私は「変な人」マニアだ。マニアといってもフェティシスムのようにそれらを「所有」したいとは思わないが。
現実から乖離した「変な人」ほど私にとってはリアリティがある。「オタク」というシニフィアンを好んで分析するのもそのせいかもしれない。
変な人の言葉は、日常に蝕まれた私の中にはない言葉が多い。新しい言語という意味ではなく、彼らとの会話の中で使う言語が違う意味を持ったりすることを言っている。
だから私は学生時代から、ゲイバーやビアンバーを飲み歩いていた。ショー関係をするところはお金が高いのでなかなか行けなかったが、社会人になって行った六本木の「金魚」のショーには感動した。無理矢理連れて行った友達は微妙な顔をしていたが。宝塚歌劇は好きな子だったので大丈夫だと思ってたがそうでもないらしい。
私はいわゆるヘテロ=異性愛者だ。好奇の目で同性愛者を見ていると言われたら反論しようがない。しかし同性愛者に限らず、人間違う考え方をする他人を理解するにはまずこの他人に対する好奇心が必要なのではないかとも思う。他人にわからないものがあるから他人と会話をするのだと思っている。それは他愛ないおしゃべりでもいい。論理的な「納得」ではなく、わからない何かを「体感」するのが好きなのだ。特に同性愛者は男女関係無く、頭でっかちでロゴス信仰も甚だしく論理的に喋っていると自分では思い込んでいるのか知らないが私なんかからみたら論理も稚拙で感情に流されているようにしか見えないヘテロ男性諸君より、はるかに知的で論理的で体感の言葉というものをきちんとわかっているように思う。一般的な傾向として。こういったエセインテリぶりたがるヘテロ男性より、同性愛者との語らいの方がはるかに楽しい。

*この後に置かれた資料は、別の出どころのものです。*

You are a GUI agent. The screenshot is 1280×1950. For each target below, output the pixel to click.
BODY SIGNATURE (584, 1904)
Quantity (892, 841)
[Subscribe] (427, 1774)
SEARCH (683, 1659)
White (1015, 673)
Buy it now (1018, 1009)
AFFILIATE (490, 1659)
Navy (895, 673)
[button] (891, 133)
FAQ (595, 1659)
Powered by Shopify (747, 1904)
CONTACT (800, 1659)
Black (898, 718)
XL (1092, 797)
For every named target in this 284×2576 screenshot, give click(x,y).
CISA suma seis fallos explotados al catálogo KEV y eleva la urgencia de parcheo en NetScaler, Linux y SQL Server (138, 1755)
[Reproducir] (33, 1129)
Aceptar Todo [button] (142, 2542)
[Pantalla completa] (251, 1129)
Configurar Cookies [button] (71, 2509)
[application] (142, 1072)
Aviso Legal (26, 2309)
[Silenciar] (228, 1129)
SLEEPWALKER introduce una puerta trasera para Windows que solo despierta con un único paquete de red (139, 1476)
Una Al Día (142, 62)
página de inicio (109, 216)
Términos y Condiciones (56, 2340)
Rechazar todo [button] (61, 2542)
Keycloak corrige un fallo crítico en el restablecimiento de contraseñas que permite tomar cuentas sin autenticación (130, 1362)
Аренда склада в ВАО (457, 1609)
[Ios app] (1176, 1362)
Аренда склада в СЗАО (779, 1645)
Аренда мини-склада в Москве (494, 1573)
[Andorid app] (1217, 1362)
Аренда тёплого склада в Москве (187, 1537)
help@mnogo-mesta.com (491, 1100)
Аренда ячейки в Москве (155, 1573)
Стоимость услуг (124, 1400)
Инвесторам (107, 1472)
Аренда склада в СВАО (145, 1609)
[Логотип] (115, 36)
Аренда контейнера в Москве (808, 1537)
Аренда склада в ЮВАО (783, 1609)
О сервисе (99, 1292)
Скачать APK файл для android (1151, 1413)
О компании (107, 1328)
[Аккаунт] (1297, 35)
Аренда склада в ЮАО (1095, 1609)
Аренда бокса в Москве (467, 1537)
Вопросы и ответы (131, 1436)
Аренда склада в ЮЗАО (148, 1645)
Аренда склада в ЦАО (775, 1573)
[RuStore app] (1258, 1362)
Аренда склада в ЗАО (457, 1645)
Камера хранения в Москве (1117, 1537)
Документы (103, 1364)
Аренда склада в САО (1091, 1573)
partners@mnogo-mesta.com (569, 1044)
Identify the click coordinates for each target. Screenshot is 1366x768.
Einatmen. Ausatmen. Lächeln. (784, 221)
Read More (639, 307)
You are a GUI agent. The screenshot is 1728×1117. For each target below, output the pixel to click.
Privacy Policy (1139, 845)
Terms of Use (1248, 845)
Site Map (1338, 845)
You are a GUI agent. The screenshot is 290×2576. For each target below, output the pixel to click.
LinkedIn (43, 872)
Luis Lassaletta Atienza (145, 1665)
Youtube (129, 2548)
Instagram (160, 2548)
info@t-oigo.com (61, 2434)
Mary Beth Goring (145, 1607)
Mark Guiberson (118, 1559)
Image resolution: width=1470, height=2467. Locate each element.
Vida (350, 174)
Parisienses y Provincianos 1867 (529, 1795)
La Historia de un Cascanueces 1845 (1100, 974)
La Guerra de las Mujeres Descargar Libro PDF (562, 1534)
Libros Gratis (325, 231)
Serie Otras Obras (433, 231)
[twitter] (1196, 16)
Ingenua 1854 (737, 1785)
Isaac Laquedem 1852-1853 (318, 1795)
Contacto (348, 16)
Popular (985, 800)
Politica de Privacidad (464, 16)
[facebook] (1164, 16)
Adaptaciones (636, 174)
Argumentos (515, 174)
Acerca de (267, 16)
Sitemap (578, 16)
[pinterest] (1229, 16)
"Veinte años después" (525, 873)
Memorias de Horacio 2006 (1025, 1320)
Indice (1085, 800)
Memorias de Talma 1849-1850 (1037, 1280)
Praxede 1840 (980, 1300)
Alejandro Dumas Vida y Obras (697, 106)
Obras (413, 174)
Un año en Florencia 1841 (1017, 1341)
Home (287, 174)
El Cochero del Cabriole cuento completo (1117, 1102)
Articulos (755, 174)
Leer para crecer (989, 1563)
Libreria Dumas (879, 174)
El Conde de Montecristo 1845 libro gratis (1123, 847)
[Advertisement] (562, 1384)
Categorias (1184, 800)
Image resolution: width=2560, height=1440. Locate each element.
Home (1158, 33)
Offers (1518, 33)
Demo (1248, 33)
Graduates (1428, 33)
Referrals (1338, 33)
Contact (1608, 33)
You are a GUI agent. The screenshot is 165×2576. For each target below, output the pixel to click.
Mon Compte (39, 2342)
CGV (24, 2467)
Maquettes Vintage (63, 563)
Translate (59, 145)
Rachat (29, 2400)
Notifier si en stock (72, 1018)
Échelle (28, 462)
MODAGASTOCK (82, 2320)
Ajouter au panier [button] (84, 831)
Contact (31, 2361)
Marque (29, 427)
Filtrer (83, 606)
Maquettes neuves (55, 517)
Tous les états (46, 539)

この、体感の言葉を得るために、私は自分のことを喋らない。聞かれたらほんとのことも言うし嘘のことも言う。他人の言葉を体感するには、自分はゼロでなければならない。もちろん見た目という逃れられない記号があるが、それは仕方が無い。だから肩書きや自分が考える個性はゼロにしておきたい。そこから発する言葉だけで会話をすれば、わからない他人を体感できるし、違う自分も見えてくる。一石二鳥だ。
前の記事で、男女の原抑圧までの成長の過程の違いをまとめた。自己満足のように既成の知を書くブログにしたかったわけじゃないが、今オタク文化のもう一つの側面に思考を向けているから、わざわざああいったまとめをしなければならなかった。
だからこの記事を読むにあたっては前の記事も読んでおいて欲しい。その、オタク文化のもう一つの側面とは、女性のオタクの文化である、ボーイズラブ(以下BLという)という側面だ。一応
wikipediaの「やおい」という項を貼っておこう。「やおい」と「BL」の区別などは論じるつもりなどないので、ここでは同じようなものとしておく。
精神分析の文脈で女性を語るのは難しい。何せ「女は存在しない」からだ。それでも何故こういうことを書こうとしたかというと、私がボーイズラブという文化を理解できないからだ。そういうジャンルに振り分けられる作品も、小説と漫画でいくつか読んだ。でもダメだった。おもしくろくないとかというより、そういう世界にはまらなかった。興味がわかないのだ。
私は何故BLがダメなのだろう? リアルゲイを知っているからだろうか? 確かに
こういう記事もある。一部引用しよう。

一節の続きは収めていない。